Job:
Format everything from the start of the records down to the line that contains "Esteri (605, 113)", both ends included, as a JSON list of strings with one string per line and blank lines omitted.

Supplied data:
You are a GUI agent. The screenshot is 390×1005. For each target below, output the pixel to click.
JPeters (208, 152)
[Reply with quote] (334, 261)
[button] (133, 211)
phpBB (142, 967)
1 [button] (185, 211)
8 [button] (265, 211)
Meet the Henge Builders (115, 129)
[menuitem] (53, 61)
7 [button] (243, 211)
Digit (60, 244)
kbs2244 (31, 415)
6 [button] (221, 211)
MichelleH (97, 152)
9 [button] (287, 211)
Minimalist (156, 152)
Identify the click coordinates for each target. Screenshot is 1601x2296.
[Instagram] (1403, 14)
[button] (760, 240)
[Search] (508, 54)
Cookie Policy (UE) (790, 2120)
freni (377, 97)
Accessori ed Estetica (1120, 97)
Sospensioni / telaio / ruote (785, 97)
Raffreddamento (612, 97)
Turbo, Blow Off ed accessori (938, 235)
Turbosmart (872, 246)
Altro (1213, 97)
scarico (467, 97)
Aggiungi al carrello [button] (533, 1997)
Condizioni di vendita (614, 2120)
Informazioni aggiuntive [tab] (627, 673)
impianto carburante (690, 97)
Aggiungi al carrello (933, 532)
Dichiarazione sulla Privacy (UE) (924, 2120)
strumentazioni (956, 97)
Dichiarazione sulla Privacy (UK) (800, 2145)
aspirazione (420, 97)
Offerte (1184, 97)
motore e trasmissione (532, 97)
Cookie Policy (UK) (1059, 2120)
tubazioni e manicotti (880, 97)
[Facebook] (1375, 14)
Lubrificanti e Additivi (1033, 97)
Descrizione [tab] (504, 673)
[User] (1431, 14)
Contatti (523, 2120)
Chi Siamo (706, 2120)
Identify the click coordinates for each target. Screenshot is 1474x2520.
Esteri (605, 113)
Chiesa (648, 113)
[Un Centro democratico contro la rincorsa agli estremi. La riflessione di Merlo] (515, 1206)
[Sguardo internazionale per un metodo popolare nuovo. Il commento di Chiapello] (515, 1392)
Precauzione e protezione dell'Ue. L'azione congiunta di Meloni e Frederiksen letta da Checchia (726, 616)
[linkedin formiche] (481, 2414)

Written solution:
[
  "You are a GUI agent. The screenshot is 390×1005. For each target below, output the pixel to click.",
  "JPeters (208, 152)",
  "[Reply with quote] (334, 261)",
  "[button] (133, 211)",
  "phpBB (142, 967)",
  "1 [button] (185, 211)",
  "8 [button] (265, 211)",
  "Meet the Henge Builders (115, 129)",
  "[menuitem] (53, 61)",
  "7 [button] (243, 211)",
  "Digit (60, 244)",
  "kbs2244 (31, 415)",
  "6 [button] (221, 211)",
  "MichelleH (97, 152)",
  "9 [button] (287, 211)",
  "Minimalist (156, 152)",
  "Identify the click coordinates for each target. Screenshot is 1601x2296.",
  "[Instagram] (1403, 14)",
  "[button] (760, 240)",
  "[Search] (508, 54)",
  "Cookie Policy (UE) (790, 2120)",
  "freni (377, 97)",
  "Accessori ed Estetica (1120, 97)",
  "Sospensioni / telaio / ruote (785, 97)",
  "Raffreddamento (612, 97)",
  "Turbo, Blow Off ed accessori (938, 235)",
  "Turbosmart (872, 246)",
  "Altro (1213, 97)",
  "scarico (467, 97)",
  "Aggiungi al carrello [button] (533, 1997)",
  "Condizioni di vendita (614, 2120)",
  "Informazioni aggiuntive [tab] (627, 673)",
  "impianto carburante (690, 97)",
  "Aggiungi al carrello (933, 532)",
  "Dichiarazione sulla Privacy (UE) (924, 2120)",
  "strumentazioni (956, 97)",
  "Dichiarazione sulla Privacy (UK) (800, 2145)",
  "aspirazione (420, 97)",
  "Offerte (1184, 97)",
  "motore e trasmissione (532, 97)",
  "Cookie Policy (UK) (1059, 2120)",
  "tubazioni e manicotti (880, 97)",
  "[Facebook] (1375, 14)",
  "Lubrificanti e Additivi (1033, 97)",
  "Descrizione [tab] (504, 673)",
  "[User] (1431, 14)",
  "Contatti (523, 2120)",
  "Chi Siamo (706, 2120)",
  "Identify the click coordinates for each target. Screenshot is 1474x2520.",
  "Esteri (605, 113)"
]